Configure Orchestrator Disaster Recovery

This section provides disaster recovery (DR) instructions for Orchestrator.

Orchestrator Disaster Recovery Overview

The Orchestrator Disaster Recovery (DR) feature prevents the loss of stored data and resumes Orchestrator services in the event of system or network failure.

Orchestrator DR involves setting up an active/standby Orchestrator pair with data replication and a manually-triggered failover mechanism.

The recovery time objective (RTO), therefore, is dependent on explicit action by the operator to trigger promotion of the standby.
The recovery point objective (RPO), however, is essentially zero, regardless of the recovery time, because all configuration is instantaneously replicated. Monitoring data that would have been collected during the outage is cached on the Edges and Gateways pending promotion of the standby.

Note: DR is mandatory. For licensing and pricing, contact the Arista Sales team for support.

Active/Standby Pair

In an Orchestrator DR deployment, two identical Orchestrator systems are configured as an active / standby pair. The operator can view the state of DR readiness through the web UI on either of the servers. Edges and Gateways are aware of both Orchestrators, and while they receive configuration changes only from the active Orchestrator, they periodically send DR heartbeats to both systems to report their view of both servers and to query the DR system status. When the operator triggers a failover, the Edges and Gateways are informed of the change in their next DR heartbeat.

DR States

From the view of an operator, and of the edges and gateways, an Orchestrator has one of four DR states:

Table 1. DR States
DR State	Description
Standalone	No DR configured.
Active	DR configured, acting as the primary Orchestrator server.
Standby	DR configured, acting as an inactive replica Orchestrator server.
Zombie	DR formerly configured and active but no longer acting as the active or standby.

Run-time Operation

When DR is configured, the standby server runs in a limited mode, blocking all API calls except those related to the DR status and the DR heartbeats. When the operator invokes a failover, the standby is promoted to become fully operational as a Standalone server. The server that was formerly active is automatically transitioned to a Zombie state if it is responsive and visible from the promoted standby. In the Zombie state, management configuration services are blocked and any contact from Edges and Gateways that have not transitioned to the new active Orchestrator are redirected to the promoted server.

Set Up Orchestrator Replication

Two installed Orchestrator instances are required to initiate replication.

The selected standby is put into a STANDBY_CANDIDATE state, enabling it to be configured by the active server.
The active server is then given the address and credentials of the standby and it enters the ACTIVE_CONFIGURING state.
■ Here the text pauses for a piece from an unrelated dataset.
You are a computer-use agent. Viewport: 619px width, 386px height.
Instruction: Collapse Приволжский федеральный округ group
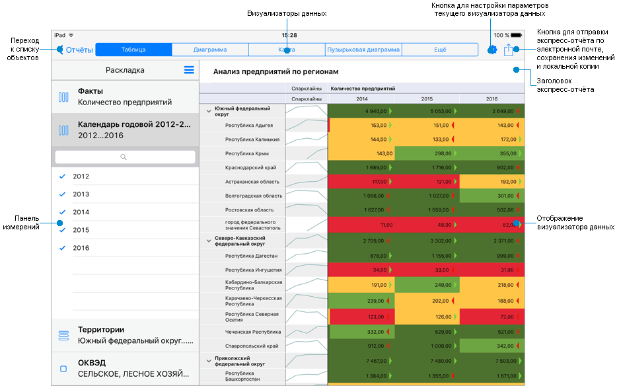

When a STANDBY_CONFIG_RQST is created from Active to Standby, the two servers synchronize through the state transitions.

The two Orchestrators for Disaster Recovery (DR) that will be established, must have the same time. Before you initiate Orchestrator replication, ensure you check the following NTP configurations:

The Gateway time zone must be set to Etc/UTC. Use the following command to view the NTP time zone.
```
vcadmin@vcg1-example:~$ cat /etc/timezone Etc/UTC vcadmin@vcg1-example:~$
```
If the time zone is incorrect, use the following commands to update the time zone.
```
echo "Etc/UTC" | sudo tee /etc/timezone sudo dpkg-reconfigure --frontend noninteractive tzdata
```

The NTP offset must be less than or equal to 15 milliseconds. Use the following command to view the NTP offset.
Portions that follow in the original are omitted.